Scientific classification
- Kingdom: Fungi
- Division: Basidiomycota
- Class: Agaricomycetes
- Order: Agaricales
- Family: Cortinariaceae
- Genus: Phlegmacium
- Species: P. calyptratum
- Binomial name: Phlegmacium calyptratum A.H. Sm. Niskanen and Liimat.
- Synonyms: Cortinarius calyptratus A.H. Sm.
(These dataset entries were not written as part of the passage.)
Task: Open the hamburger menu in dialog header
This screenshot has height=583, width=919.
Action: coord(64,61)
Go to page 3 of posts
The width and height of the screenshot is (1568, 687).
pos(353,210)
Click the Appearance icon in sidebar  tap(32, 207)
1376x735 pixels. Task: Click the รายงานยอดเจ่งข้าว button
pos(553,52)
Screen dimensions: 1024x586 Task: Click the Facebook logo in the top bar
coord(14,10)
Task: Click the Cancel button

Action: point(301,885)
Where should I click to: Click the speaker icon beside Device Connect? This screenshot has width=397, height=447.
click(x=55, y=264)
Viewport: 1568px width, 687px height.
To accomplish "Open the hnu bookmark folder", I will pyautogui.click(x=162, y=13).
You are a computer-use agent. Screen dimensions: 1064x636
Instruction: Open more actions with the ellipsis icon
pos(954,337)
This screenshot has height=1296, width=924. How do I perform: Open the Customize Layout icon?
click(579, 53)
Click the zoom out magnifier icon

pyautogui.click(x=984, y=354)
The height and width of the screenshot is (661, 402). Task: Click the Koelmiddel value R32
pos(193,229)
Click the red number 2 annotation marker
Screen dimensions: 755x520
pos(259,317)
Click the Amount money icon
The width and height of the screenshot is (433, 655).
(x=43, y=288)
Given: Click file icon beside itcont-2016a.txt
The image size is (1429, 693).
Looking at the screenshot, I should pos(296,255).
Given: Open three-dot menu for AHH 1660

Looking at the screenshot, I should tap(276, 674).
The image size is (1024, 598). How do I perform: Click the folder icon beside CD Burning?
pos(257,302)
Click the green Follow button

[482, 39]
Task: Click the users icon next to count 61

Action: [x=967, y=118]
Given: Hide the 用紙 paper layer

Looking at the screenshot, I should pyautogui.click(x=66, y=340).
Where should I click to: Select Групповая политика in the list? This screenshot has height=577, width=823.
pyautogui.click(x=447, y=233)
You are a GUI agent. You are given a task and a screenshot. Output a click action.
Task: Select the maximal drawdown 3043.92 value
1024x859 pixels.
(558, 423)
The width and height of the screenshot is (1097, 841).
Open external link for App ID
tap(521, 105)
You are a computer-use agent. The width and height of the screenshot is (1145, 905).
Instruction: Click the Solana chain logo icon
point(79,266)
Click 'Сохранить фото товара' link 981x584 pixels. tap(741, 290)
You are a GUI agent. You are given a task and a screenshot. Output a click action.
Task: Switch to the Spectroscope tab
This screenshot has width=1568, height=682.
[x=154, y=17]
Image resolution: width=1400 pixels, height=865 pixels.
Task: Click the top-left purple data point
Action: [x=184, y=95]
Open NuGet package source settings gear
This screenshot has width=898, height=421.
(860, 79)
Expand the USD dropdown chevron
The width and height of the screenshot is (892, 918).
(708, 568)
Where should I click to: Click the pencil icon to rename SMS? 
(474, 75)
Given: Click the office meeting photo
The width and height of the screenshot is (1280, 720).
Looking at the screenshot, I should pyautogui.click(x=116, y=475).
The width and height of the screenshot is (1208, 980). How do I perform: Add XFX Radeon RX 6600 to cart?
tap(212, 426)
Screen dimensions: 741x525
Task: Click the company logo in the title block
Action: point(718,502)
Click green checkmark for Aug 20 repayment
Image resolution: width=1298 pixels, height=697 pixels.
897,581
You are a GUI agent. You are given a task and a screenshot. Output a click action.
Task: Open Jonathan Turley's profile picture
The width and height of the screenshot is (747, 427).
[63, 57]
= Phlegmacium calyptratum =

- Genus: Phlegmacium
- Species: calyptratum
- Authority: A.H. Sm. Niskanen and Liimat.
- Synonyms: Cortinarius calyptratus A.H. Sm.

Species of fungus

Phlegmacium calyptratum, formerly known as Cortinarius calyptratus, is a species of mushroom in the family Cortinariaceae. It is rare.

== Description ==
The cap of Phlegmacium calyptratum is purple in color and grayer in older specimens. It starts out round and becomes convex or flat. The bulbous stipe is about 5-7.3 centimeters long, 1.1-1.5 centimeters wide at the top, and 1.8-2.5 centimeters wide at its widest point. It can be purplish or gray, and a cortina is present. The gills start out purplish to grayish and become brown as they mature.

== Habitat and ecology ==
Phlegmacium calyptratum is found in old-growth forests in the Cascades and the Coast Range. It grows under conifers and fruits during fall.